● Selected text:
============================================================

Sec. 4.3. Special Access Programs. (a) Establishment of special access programs. Unless otherwise authorized by the President, only the Secretaries of State, Defense, and Energy, and the Director of Central Intelligence, or the principal deputy of each, may create a special access program. For special access programs pertaining to intelligence activities (including special activities, but not including military operational, strategic, and tactical programs), or intelligence sources or methods, this function shall be exercised by the Director of Central Intelligence. These officials shall keep the number of these programs at an absolute minimum, and shall establish them only when the program is required by statute or upon a specific finding that:
(1) the vulnerability of, or threat to, specific information is exceptional; and
(2) the normal criteria for determining eligibility for access applicable to information classified at the same level are not deemed sufficient to protect the information from unauthorized disclosure.
(b) Requirements and limitations.
(1) Special access programs shall be limited to programs in which the number of persons who will have access ordinarily will be reasonably small and commensurate with the objective of providing enhanced protection for the information involved.
(2) Each agency head shall establish and maintain a system of accounting for special access programs consistent with directives issued pursuant to this order.
(3) Special access programs shall be subject to the oversight program established under section 5.4(d) of this order. In addition, the Director of the Information Security Oversight Office shall be afforded access to these programs, in accordance with the security requirements of each program, in order to perform the functions assigned to the Information Security Oversight Office under this order. An agency head may limit access to a special access program to the Director and no more than one other employee of the Information Security Oversight Office, or, for special access programs that are extraordinarily sensitive and vulnerable, to the Director only.
(4) The agency head or principal deputy shall review annually each special access program to determine whether it continues to meet the requirements of this order.
(5) Upon request, an agency head shall brief the Assistant to the President for National Security Affairs, or a designee, on any or all of the agencys special access programs.
(c) Nothing in this order shall supersede any requirement made by or under 10 U.S.C. 119.

============================================================

● Supplied material:
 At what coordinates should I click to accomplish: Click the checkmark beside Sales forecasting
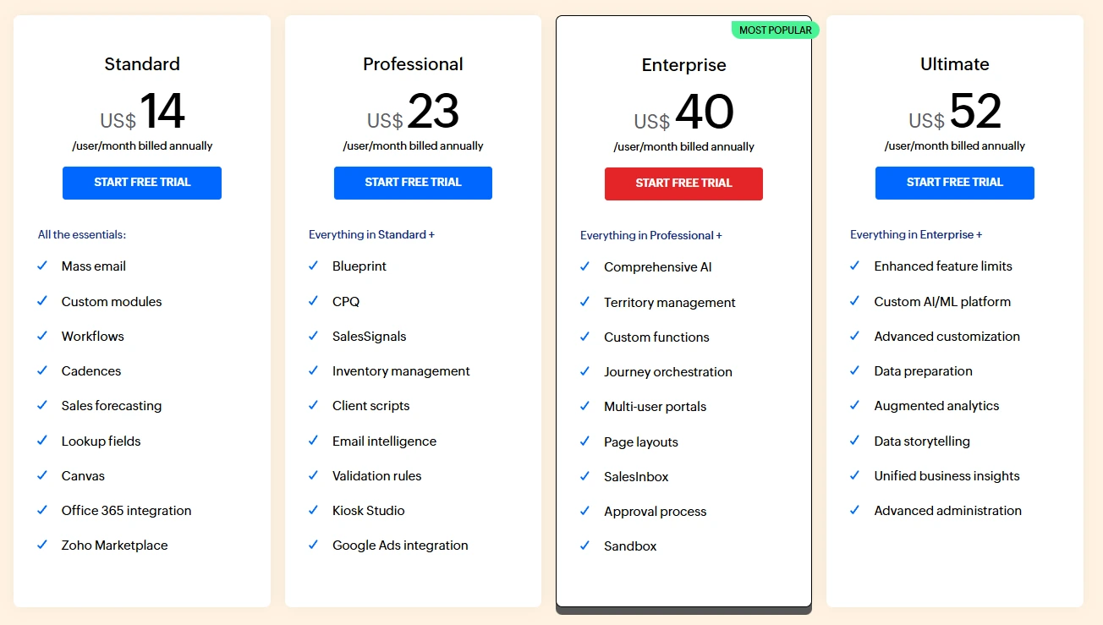42,405
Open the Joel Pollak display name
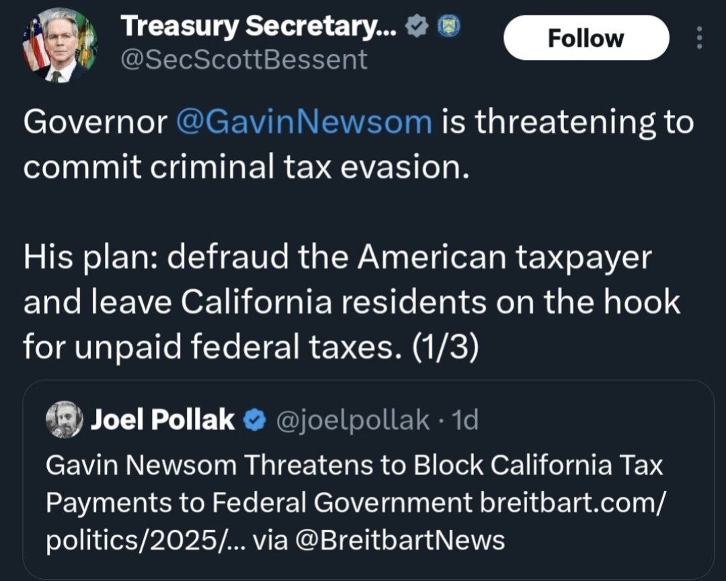 coord(162,420)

============================================================

● Exercise 1: In the section on special access programs, which officials, not counting their principal deputies, may create a special access program unless the President authorizes otherwise?
● Exercise 2: Duplicate the part of the section on special access programs starting at "(b) Requirements and" and ending at "the information involved.".
The data has no connection to the text.

● Expected output 1:
- Secretary of State
- Secretary of Defense
- Secretary of Energy
- Director of Central Intelligence

● Expected output 2:
(b) Requirements and limitations.
(1) Special access programs shall be limited to programs in which the number of persons who will have access ordinarily will be reasonably small and commensurate with the objective of providing enhanced protection for the information involved.